*Exercise objective*
If a line below contains the string "icon", copy it out.

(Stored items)
----
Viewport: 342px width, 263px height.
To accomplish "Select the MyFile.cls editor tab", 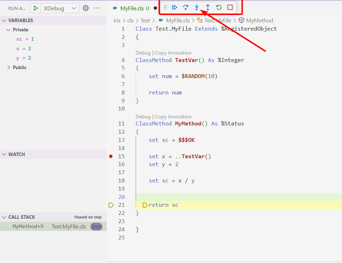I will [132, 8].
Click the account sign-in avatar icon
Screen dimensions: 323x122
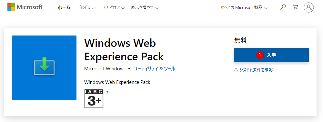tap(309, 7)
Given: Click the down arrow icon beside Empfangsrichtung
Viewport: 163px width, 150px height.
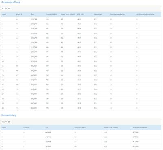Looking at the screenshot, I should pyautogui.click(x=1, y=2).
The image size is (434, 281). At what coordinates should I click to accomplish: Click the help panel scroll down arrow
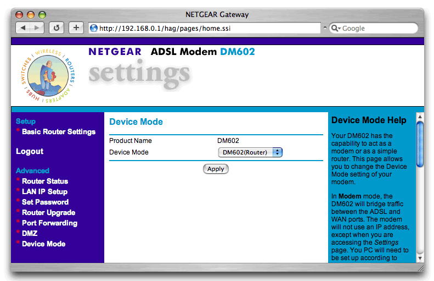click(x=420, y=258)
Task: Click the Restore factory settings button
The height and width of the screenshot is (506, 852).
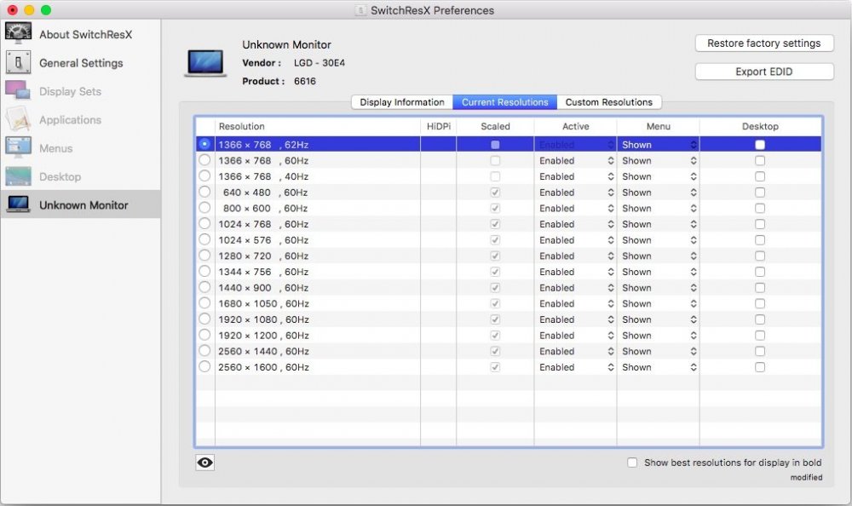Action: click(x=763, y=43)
----
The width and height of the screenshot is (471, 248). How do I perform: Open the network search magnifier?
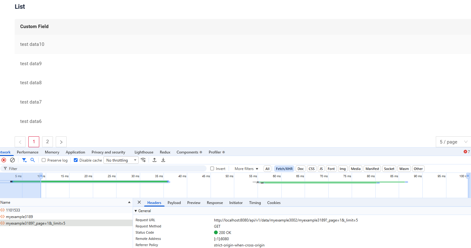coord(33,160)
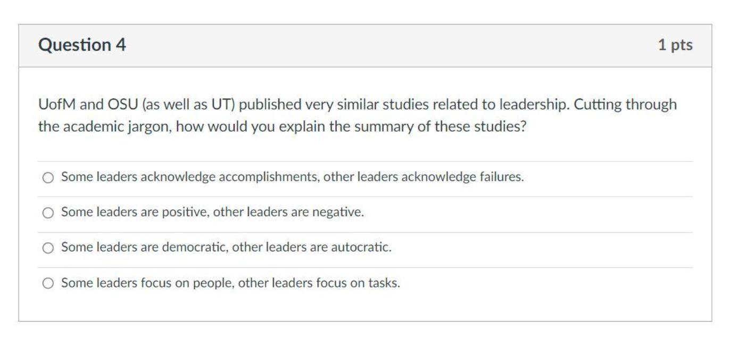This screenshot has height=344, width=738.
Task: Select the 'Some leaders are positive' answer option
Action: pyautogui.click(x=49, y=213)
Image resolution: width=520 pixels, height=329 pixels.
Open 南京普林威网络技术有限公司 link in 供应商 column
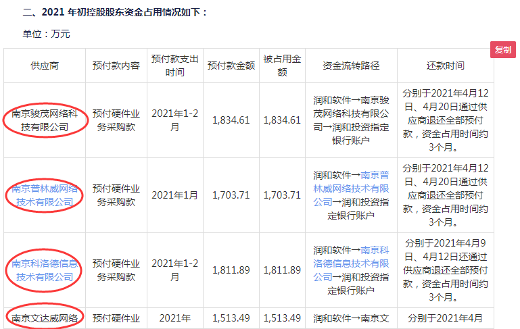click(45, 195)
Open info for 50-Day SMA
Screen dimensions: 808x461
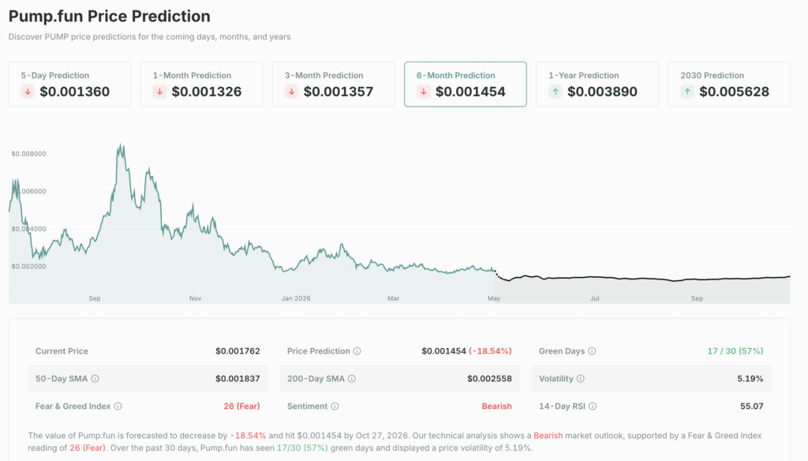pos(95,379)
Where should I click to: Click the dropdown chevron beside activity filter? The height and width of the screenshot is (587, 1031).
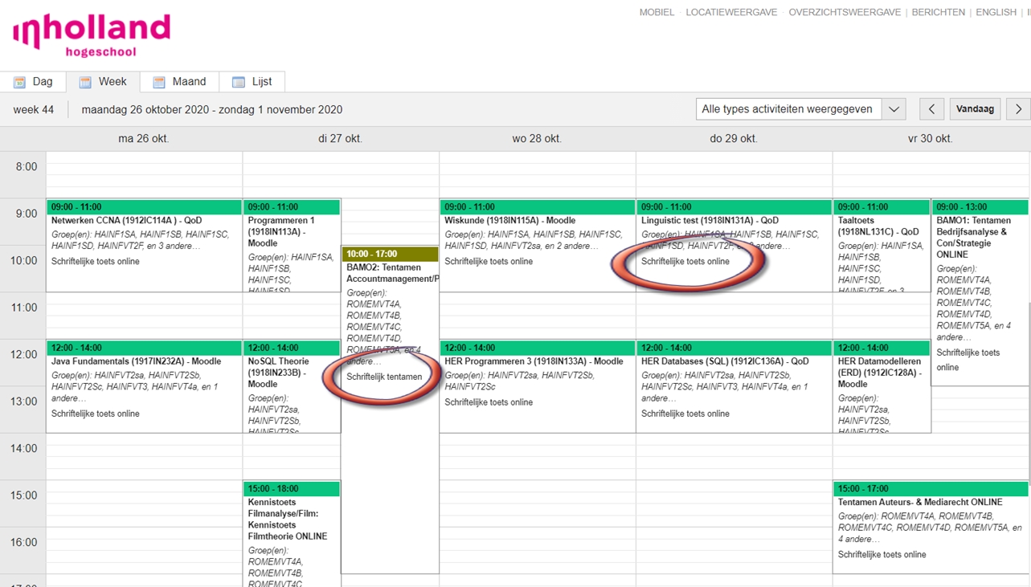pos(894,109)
----
*Output for this task*
Click the account sign-in avatar icon
Given: Click the down arrow icon beside Empfangsrichtung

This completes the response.